Joel Sherman

Joel Sherman

MLB

Catching East rivals should be Mets’ goal

PORT ST. LUCIE — Forget the number for a moment — those 90 victories Mets upper management has established as possible if nothing goes wrong, everything goes right and there is a pleasant surprise or three.

The gauge for the Mets is not an arbitrary win total. Why 90? Why not 88 or 94 or 101? The real aim is making inroads in the NL East, which means taking strides toward the Nationals and Braves. After all, Washington and Atlanta do not have to stretch the laws of math to see an equation to 90 wins.

Here is the real worrisome factor for the Mets: Does anyone see that condition changing any year soon? The Nationals and Braves already are what the Mets are trying to become.

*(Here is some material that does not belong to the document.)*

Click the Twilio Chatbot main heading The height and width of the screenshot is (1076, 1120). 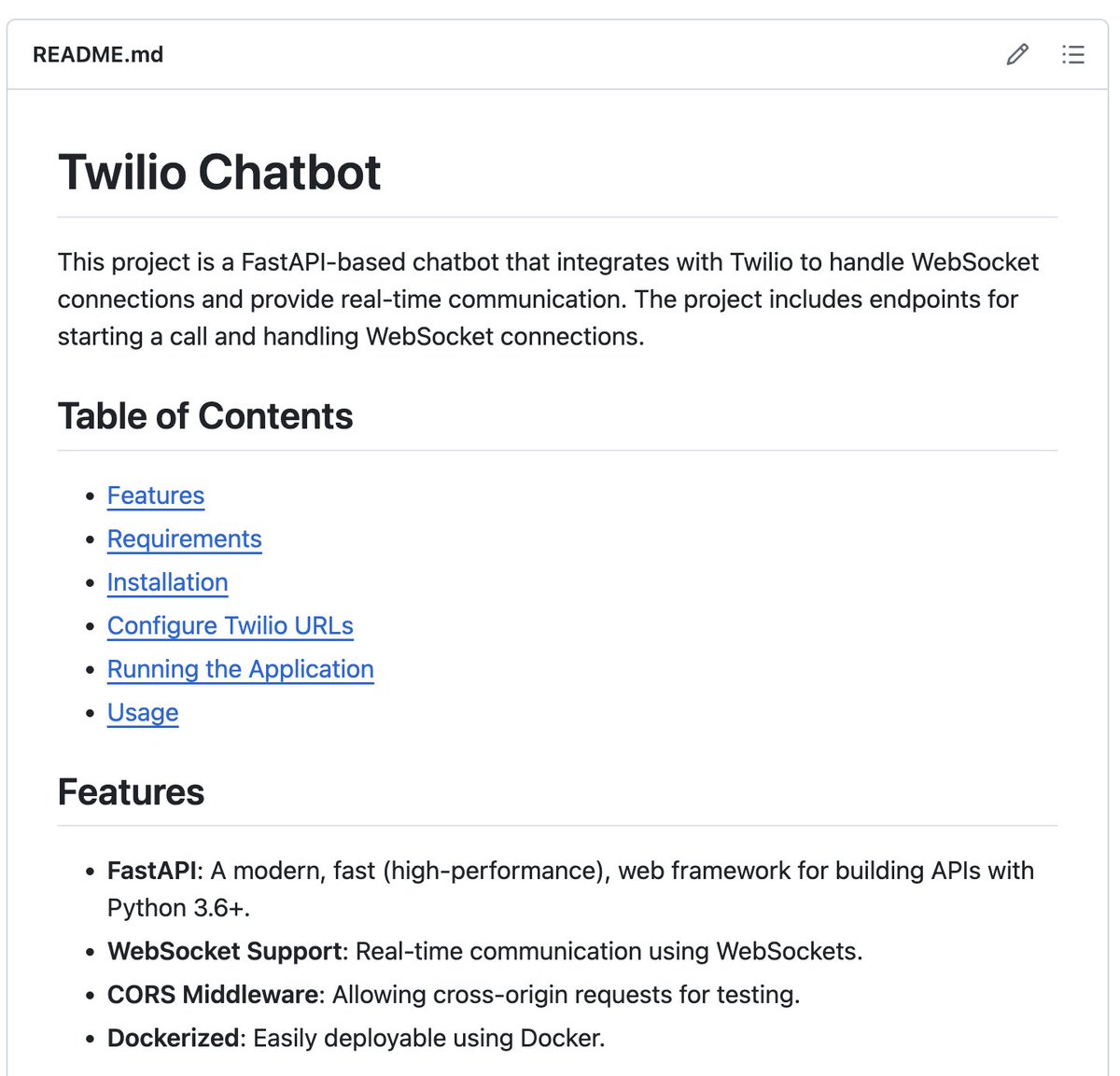tap(219, 173)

Sure, the Mets can be rightfully proud of their young stable of arms. But what the Mets want Matt Harvey, Noah Syndergaard, Zack Wheeler and Rafael Montero to become, Washington’s Stephen Strasburg, Jordan Zimmerman, Gio Gonzalez and Doug Fister already are. Each finished in the top 20 in their league in ERA last year, none is over 30 this year.

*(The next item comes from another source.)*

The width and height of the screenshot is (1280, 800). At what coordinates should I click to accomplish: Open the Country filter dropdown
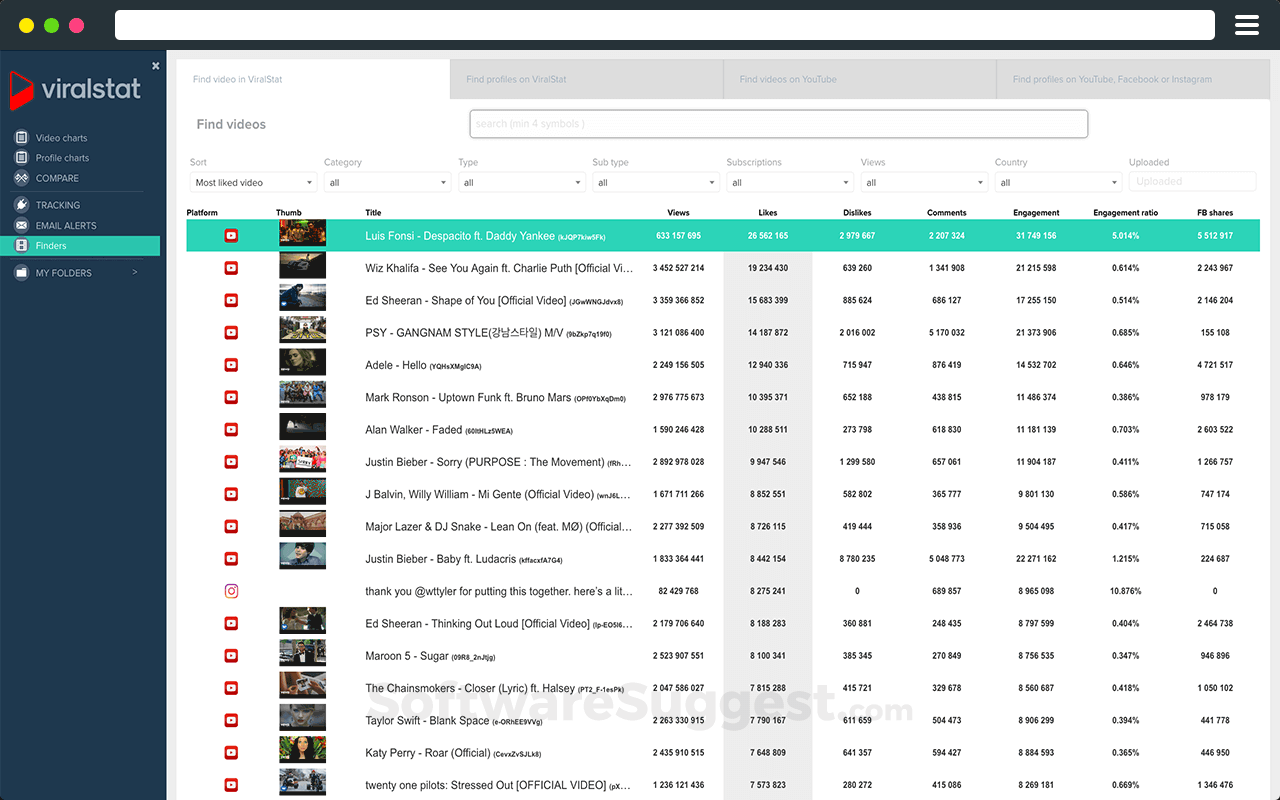point(1057,182)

Zimmerman and Fister can be free agents after the 2015 season, but the Nationals have shown a financial muscle abandoned by the Mets. Plus, Lucas Giolito ranks with Syndergaard among the best pitching prospects in the game and A.J. Cole is in the next group with Montero. So Washington’s rotation is better today than that of the Mets, with no signs of giving up that edge any time soon.

The Braves, meanwhile, have graduated their best farmhands from suspects to young productive major leaguers. Atlanta likely will have a rotation comprised of five players from its system all 28 or younger — Kris Medlen, Mike Minor, Julio Teheran, Brandon Beachy and Alex Wood. Plus, the Braves have produced the best closer in the majors, Craig Kimbrel, the best defensive shortstop, Andrelton Simmons, Jason Heyward, Evan Gattis and Freddie Freeman.

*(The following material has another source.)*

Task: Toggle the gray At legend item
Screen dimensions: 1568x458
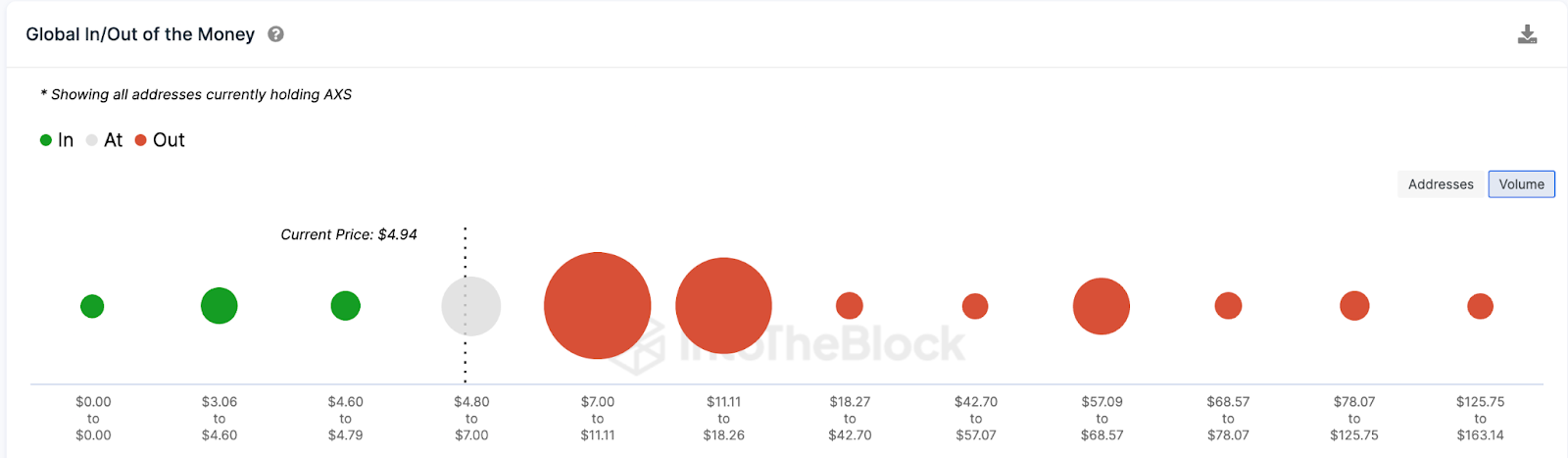Action: click(104, 140)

Not long ago there was debate about which up-and-coming NL East first baseman — Freeman, Ike Davis or the Marlins’ Logan Morrison — would be the best. That question has gone the way of the Macarena. Morrison was traded to Seattle and Davis might be traded while the Braves gave their largest contract ever — seven years, $135 million — to Freeman.

With a new stadium set to open in Cobb County in 2017, the Braves have become financially bolder by locking up Freeman, Kimbrel, Simmons and Teheran in the past few weeks. So they have a head start on the Mets of not only getting their young core to the majors, but assuring it will be around for a while.

“We are trying to catch those two teams. They both have good foundations.”

Those words came from an NL East manager, but not Terry Collins. That was Mike Redmond, skipper for the Marlins, who trashed the Mets 9-1 Saturday. The reality is that — as presently assembled — the Mets have far more in common with the Marlins than the NL East heavyweights.

Miami, for example, also is building around a stable of power arms, headed by NL Rookie of the Year Jose Fernandez — by the way, how long might the Mets be haunted by taking Brandon Nimmo with the 13th overall pick in Sandy Alderson’s first draft as general manager rather than Fernandez, who went next to the Marlins?

Both lineups have one big-time star (David Wright/Giancarlo Stanton) and both organizations allocated somewhat significant dollars to augment their lineups this offseason with a player from the AL East (Curtis Granderson/Jarrod Saltalamacchia). Both franchises have ownerships not trusted by their fan bases, ownerships that despite relatively new stadiums are criticized for limiting payrolls. Miami actually is projected to have the majors’ lowest payroll at about $43 million, roughly half of the Mets’.

With the Phillies seemingly in an age-related free fall, the Mets and Marlins are in a race within the NL East race to see if either or both can get their act together, matriculate their youngsters quickly, not fall prey to ownership malfeasance and become the next big threat to the Nationals and Braves.

At this time next year is Travis d’Arnaud an established star or is he Christian Yelich? Did Wheeler make the big step to 200-inning force or become Henderson Alvarez? Did Syndergaard drop a positive major league calling card or resemble Andrew Heaney?

The big deal for these 2014 Mets is not a throw-a-dart-at-a-board number — 90 wins — but are they opening a gap on the Marlins, closing one on the Nationals and Braves?